I drop off my son at volleyball practice and think, "Hmm. I do believe I have time to get my car washed."
So I pull into my old fave place. I expect the person with the clipboard will approach me, as he always does. He will write down my license-plate number, as he always does. He will ask what sort of wash I want, as he always does.
I'll look at the choice and pick the same. Yes, as I always do. He'll say: "Fragrance?" I'll say, "Um....lemon-lime."
Today though, I was one of only two cars there. Nobody approached me with a clipboard; instead, I was signaled to drive to where the vacuuming usually began. There, a friendly fellow with a belly and a mustache told me the name of the place had changed, and so had the manner of operation.
"You stay in your car as it's washed from the outside," he said, gesturing to what has always been the secret cleaning tunnel where the car-wash drivers went. I looked and saw larger-than-life brushes and tsunami sprays of water. I knew I was in trouble.
"What if I panic while I'm in there?" I asked, only half kidding.
He laughed. "Oh, it's fun!" he assured me. "You'll see those big ol' brushes descending on your car and all the soap suds and it'll be really great!"
I knew I was in trouble. Still, I smiled (albeit nervously) and slowly drove to the entrance. The sign blinked: "Foot off brake. Put car in neutral."
I did as told. And then -- omigosh. Here they came. Huge brushes descending on me and my car. There was no escape. None. No one would hear me if I screamed. If I rolled down the windows, soap would no doubt fill the car and my lungs. Either way, I was doomed.
So I did the only thing I could. I squeezed my eyes shut, leaned onto the passenger seat, and I called my sister Susan.
"You are the only person in the entire world who will appreciate what I am going through," I said, laughing so I wouldn't start to scream or sob.

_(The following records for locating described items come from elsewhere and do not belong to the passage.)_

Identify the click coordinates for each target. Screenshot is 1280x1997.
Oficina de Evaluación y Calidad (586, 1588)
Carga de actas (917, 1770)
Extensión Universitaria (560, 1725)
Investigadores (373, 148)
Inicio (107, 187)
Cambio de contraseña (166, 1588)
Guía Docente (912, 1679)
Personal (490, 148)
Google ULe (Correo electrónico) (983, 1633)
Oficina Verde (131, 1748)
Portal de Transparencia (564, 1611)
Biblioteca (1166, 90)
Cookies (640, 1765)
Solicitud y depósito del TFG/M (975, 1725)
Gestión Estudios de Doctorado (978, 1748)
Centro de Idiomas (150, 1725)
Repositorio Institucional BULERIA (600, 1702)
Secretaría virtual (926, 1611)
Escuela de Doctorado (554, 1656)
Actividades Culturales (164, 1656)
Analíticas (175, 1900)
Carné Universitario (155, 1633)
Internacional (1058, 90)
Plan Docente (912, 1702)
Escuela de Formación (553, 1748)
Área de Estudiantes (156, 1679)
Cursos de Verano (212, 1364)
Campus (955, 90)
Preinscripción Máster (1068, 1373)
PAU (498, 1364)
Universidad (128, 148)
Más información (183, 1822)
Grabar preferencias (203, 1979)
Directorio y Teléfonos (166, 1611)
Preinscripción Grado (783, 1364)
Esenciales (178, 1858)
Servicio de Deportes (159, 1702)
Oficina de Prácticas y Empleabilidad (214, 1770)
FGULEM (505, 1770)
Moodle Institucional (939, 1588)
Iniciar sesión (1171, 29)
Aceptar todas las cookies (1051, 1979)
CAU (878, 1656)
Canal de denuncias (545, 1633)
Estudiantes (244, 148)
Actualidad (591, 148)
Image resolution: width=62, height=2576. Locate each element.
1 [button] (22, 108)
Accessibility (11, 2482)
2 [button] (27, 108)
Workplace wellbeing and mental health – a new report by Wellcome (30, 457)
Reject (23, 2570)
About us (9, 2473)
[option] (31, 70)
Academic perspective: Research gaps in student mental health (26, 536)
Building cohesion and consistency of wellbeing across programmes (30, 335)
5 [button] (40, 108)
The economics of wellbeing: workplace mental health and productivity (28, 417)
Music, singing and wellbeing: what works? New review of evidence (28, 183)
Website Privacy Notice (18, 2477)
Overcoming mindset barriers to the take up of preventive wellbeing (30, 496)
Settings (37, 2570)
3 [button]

She appreciated every bubble, every swipe of the guillotine brushes. She stayed with me. After about three hours (ok, three minutes), I began to see, quite literally, light at the end of the soapy tunnel.
I felt as if I had just been on a roller coaster: Terrified. Shaking. Vowing never to do that sort of thing again.
As I was sitting outside, saying survivor prayers to the heavens, I watched a man get out of his fresh-from-the-tunnel car. He looked a bit shaken. I tried to make empathetic eye contact, but he was focused on merely putting one step in front of the other.
And, no doubt, vowing to keep a bottle of Windex and a roll of paper towels in his car. Cheaper than a car wash and, yes, far less terrifying.